▶ _What is asked_
a. In the car forum thread below, transcribe the passage between "Thanks so much" and "stretch it's legs.", inclusive.
b. In the car forum thread below, what octane fuel was the car running on for its first dyno pull?

▶ _Document extract_
——————————

Thanks so much Scott! It is a pretty incredible experience to have this much acceleration in a car that also stops and turns. I need to get it on a track and stretch it's legs.
Track is the key word there. Getting on these big power cars on the street…even for a brief rip…gets you up in the 100 mph range in a few seconds. Hopefully the cops were gentle to you today. I hate speeding tickets. Be safe sir!
I had a fun day at the dyno yesterday! And then I got popped for a very bad speeding ticket on my first drive home with the car in ~3 years. Oh the highs and lows lol. A few seconds in third gear was all it took. Welcome home
I'll post up a dyno results thread but just wanted to close the loop here. I'm ecstatic with the car. The power figure it put up is shocking. First pull was over 600whp SAE on 91 octane. The shop owner's rotary FD did 655whp on a local dynojet, and 650whp on his dynocom. Even if it is not real (the car is very fast...) I'm thrilled with the shape of the curve. I have over a decade of experience with this platform and LS swaps, and the journey I have been on to get a proper sports car power curve in this mazda has been trying. Intake manifolds are very tough to fit, which led me to running a stock LS3 intake on my last combo (rod modded, larger TB all that jazz), but you simply cannot fight against the long intake runners.

——————————

▶ _Supplied data_
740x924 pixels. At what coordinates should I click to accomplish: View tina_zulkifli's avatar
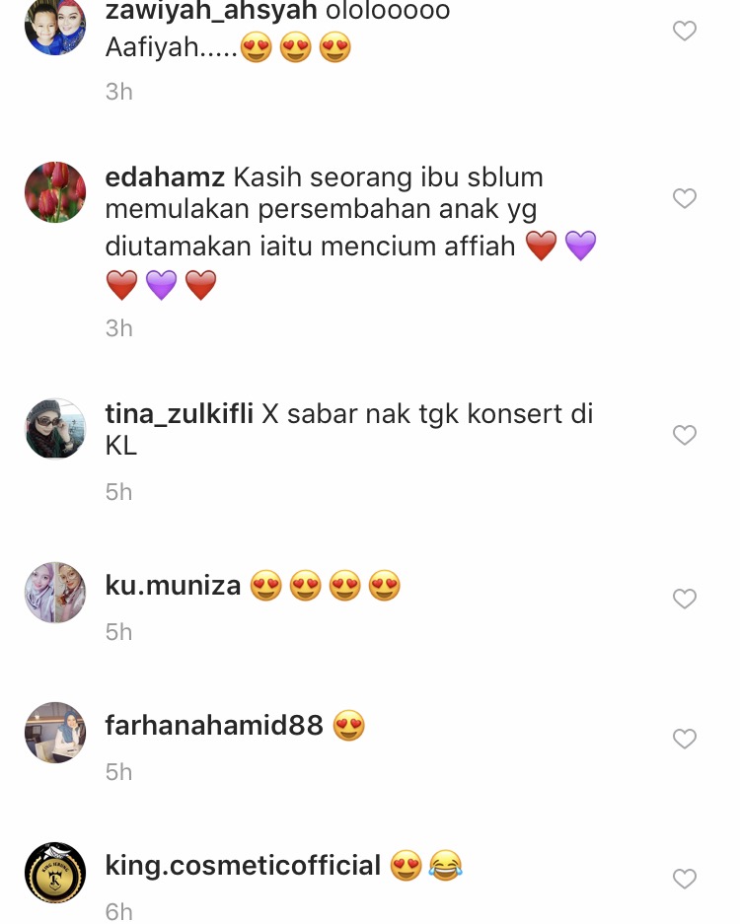tap(55, 428)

——————————

▶ _Solution list_
a.
Thanks so much Scott! It is a pretty incredible experience to have this much acceleration in a car that also stops and turns. I need to get it on a track and stretch it's legs.

b. 91 octane.